Problem to solve: Please set down every entry from the listing below, word for word.

(Provided entries begins)

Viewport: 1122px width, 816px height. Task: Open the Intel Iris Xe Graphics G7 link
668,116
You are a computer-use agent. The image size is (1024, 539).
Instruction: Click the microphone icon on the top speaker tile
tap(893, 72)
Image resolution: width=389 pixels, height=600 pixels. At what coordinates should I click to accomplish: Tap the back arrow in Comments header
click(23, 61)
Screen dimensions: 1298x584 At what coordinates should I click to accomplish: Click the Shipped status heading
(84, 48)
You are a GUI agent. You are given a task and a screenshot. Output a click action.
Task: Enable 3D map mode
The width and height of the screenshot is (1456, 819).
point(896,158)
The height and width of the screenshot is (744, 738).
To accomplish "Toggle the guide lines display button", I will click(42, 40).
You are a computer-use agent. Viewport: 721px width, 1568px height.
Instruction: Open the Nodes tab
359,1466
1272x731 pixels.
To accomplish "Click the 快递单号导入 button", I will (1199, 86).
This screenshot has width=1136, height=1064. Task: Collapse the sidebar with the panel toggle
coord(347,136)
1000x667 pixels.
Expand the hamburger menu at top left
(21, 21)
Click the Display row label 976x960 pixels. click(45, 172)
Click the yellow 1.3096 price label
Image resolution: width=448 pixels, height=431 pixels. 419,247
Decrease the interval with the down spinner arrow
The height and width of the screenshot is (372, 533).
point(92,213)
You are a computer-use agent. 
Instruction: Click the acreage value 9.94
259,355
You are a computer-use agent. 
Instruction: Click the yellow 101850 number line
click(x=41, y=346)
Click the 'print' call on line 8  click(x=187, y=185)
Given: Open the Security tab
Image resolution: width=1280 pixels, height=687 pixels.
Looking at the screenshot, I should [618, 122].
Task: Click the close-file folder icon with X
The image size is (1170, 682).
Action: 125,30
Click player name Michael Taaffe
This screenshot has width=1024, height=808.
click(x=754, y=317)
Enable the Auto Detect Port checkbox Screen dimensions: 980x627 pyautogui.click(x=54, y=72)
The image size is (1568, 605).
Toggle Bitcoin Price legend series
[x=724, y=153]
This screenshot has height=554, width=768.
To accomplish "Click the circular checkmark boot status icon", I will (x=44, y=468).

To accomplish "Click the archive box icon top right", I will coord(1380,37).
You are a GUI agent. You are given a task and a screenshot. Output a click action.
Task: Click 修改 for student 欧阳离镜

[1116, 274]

(Provided entries ends)

Worked solution:
Viewport: 1122px width, 816px height. Task: Open the Intel Iris Xe Graphics G7 link
668,116
You are a computer-use agent. The image size is (1024, 539).
Instruction: Click the microphone icon on the top speaker tile
tap(893, 72)
Image resolution: width=389 pixels, height=600 pixels. At what coordinates should I click to accomplish: Tap the back arrow in Comments header
click(23, 61)
Screen dimensions: 1298x584 At what coordinates should I click to accomplish: Click the Shipped status heading
(84, 48)
You are a GUI agent. You are given a task and a screenshot. Output a click action.
Task: Enable 3D map mode
The width and height of the screenshot is (1456, 819).
point(896,158)
The height and width of the screenshot is (744, 738).
To accomplish "Toggle the guide lines display button", I will click(42, 40).
You are a computer-use agent. Viewport: 721px width, 1568px height.
Instruction: Open the Nodes tab
359,1466
1272x731 pixels.
To accomplish "Click the 快递单号导入 button", I will (1199, 86).
This screenshot has width=1136, height=1064. Task: Collapse the sidebar with the panel toggle
coord(347,136)
1000x667 pixels.
Expand the hamburger menu at top left
(21, 21)
Click the Display row label 976x960 pixels. click(45, 172)
Click the yellow 1.3096 price label
Image resolution: width=448 pixels, height=431 pixels. 419,247
Decrease the interval with the down spinner arrow
The height and width of the screenshot is (372, 533).
point(92,213)
You are a computer-use agent. 
Instruction: Click the acreage value 9.94
259,355
You are a computer-use agent. 
Instruction: Click the yellow 101850 number line
click(x=41, y=346)
Click the 'print' call on line 8  click(x=187, y=185)
Given: Open the Security tab
Image resolution: width=1280 pixels, height=687 pixels.
Looking at the screenshot, I should [618, 122].
Task: Click the close-file folder icon with X
The image size is (1170, 682).
Action: 125,30
Click player name Michael Taaffe
This screenshot has width=1024, height=808.
click(x=754, y=317)
Enable the Auto Detect Port checkbox Screen dimensions: 980x627 pyautogui.click(x=54, y=72)
The image size is (1568, 605).
Toggle Bitcoin Price legend series
[x=724, y=153]
This screenshot has height=554, width=768.
To accomplish "Click the circular checkmark boot status icon", I will (x=44, y=468).

To accomplish "Click the archive box icon top right", I will coord(1380,37).
You are a GUI agent. You are given a task and a screenshot. Output a click action.
Task: Click 修改 for student 欧阳离镜

[1116, 274]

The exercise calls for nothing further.